Cyclosporine A (CsA)-induced nephrotoxicity hampers the immense therapeutic potential of such a powerful
immunosuppressant. The present study was conducted with an aim to explicate the contribution of sulphated
polysaccharides (SPS) in abating the
lipid abnormalities induced by CsA in the rat kidney.

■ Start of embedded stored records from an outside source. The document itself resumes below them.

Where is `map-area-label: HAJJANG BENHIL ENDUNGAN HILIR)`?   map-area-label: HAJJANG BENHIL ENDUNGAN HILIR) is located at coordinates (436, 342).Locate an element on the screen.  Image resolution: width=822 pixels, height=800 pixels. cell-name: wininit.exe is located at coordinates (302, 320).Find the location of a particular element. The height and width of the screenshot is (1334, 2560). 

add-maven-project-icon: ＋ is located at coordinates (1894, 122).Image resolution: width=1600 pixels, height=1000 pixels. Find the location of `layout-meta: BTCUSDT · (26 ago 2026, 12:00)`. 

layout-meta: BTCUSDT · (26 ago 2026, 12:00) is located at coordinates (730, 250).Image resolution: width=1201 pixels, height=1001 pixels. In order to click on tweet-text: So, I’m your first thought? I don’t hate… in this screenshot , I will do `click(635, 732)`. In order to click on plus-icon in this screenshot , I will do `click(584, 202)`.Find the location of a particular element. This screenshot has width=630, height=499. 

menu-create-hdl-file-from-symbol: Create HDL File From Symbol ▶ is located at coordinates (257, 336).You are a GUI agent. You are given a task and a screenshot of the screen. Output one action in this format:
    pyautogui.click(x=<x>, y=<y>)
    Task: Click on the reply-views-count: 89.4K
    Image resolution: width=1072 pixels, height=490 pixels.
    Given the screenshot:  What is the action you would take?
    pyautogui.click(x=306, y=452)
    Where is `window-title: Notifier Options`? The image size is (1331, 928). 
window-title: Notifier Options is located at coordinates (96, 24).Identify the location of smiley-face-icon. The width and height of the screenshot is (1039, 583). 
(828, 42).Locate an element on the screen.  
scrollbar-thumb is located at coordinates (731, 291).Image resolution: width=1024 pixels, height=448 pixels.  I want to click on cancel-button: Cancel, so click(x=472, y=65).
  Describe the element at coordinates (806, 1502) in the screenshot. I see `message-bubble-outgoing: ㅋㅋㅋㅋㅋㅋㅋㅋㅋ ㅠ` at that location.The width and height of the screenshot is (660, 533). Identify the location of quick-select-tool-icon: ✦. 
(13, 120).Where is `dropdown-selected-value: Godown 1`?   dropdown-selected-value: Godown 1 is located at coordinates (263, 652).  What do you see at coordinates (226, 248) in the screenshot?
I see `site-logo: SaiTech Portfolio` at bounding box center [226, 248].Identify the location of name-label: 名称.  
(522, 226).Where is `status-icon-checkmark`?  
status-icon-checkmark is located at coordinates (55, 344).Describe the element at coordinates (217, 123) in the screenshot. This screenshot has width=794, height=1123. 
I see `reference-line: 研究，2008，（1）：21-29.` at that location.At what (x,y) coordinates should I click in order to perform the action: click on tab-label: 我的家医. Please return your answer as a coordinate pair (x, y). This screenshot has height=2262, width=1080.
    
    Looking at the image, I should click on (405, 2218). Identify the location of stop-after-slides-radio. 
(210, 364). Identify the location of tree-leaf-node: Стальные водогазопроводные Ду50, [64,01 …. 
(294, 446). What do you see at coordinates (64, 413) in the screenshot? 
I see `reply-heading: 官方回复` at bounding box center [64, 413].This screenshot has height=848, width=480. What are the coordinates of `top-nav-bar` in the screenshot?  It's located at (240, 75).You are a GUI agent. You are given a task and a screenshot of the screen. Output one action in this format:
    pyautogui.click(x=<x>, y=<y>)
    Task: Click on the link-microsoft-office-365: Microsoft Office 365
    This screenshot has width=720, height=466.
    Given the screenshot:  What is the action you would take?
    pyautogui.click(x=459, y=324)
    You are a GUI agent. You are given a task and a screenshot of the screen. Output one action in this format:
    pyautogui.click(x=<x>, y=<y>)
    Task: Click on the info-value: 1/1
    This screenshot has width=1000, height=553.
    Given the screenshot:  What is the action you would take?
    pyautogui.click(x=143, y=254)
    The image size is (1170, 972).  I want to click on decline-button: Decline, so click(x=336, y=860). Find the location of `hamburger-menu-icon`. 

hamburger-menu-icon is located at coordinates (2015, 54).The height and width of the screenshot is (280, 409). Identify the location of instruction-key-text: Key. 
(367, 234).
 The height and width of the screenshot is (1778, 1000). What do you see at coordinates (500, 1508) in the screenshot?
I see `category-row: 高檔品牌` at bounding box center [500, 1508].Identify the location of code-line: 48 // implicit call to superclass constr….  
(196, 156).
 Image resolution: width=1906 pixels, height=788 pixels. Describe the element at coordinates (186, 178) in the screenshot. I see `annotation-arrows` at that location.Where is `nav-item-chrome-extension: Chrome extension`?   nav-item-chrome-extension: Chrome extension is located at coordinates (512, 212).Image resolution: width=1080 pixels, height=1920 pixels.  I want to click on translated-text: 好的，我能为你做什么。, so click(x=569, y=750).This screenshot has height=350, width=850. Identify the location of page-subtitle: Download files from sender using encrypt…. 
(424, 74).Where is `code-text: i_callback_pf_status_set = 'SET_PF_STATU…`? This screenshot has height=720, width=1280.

Hyperlipidemia associated with
nephrotic syndrome may play a role in the worsening of renal function. Male albino Wistar rats sorted into four groups were used for the study. CsA was given at a dose of 25 mg/kg
body weight, orally for 21 days. Significant alterations in the
lipid profile as well an increase in the activity of
cholesterol ester synthase, coupled with a decrease in
cholesterol ester hydrolase and
lipoprotein lipase enzyme activities were noted in the plasma and kidneys of CsA-administered rats. A marked increase in the
lipoprotein fractions,
low-density lipoprotein (
LDL) and
very low density lipoprotein (VLDL), along with a decrease in the HDL level were found in CsA-administered rats. The degree of nephrotoxicity allied with
lipid discrepancies was evident from augmented urinary excretion of
urea,
uric acid and
creatinine. Further, an enhanced susceptibility of the
apo B-containing
lipoproteins (LDL + VLDL) to oxidation in vitro, induced by
copper ions was also found in the plasma of CsA given groups. While SPS co-treated groups (5 mg/kg
body weight, subcutaneously) revealed a normalized
lipid profile and
lipid metabolizing
enzymes, the supplementation of SPS also brought back the elevated urinary constituents close to that of the controls and substantially minimized the oxidative changes. With these observations, it may be concluded herein that SPS may be an ideal choice as a renoprotective and
hypolipidemic agent against CsA-induced hyperlipidemic nephropathy.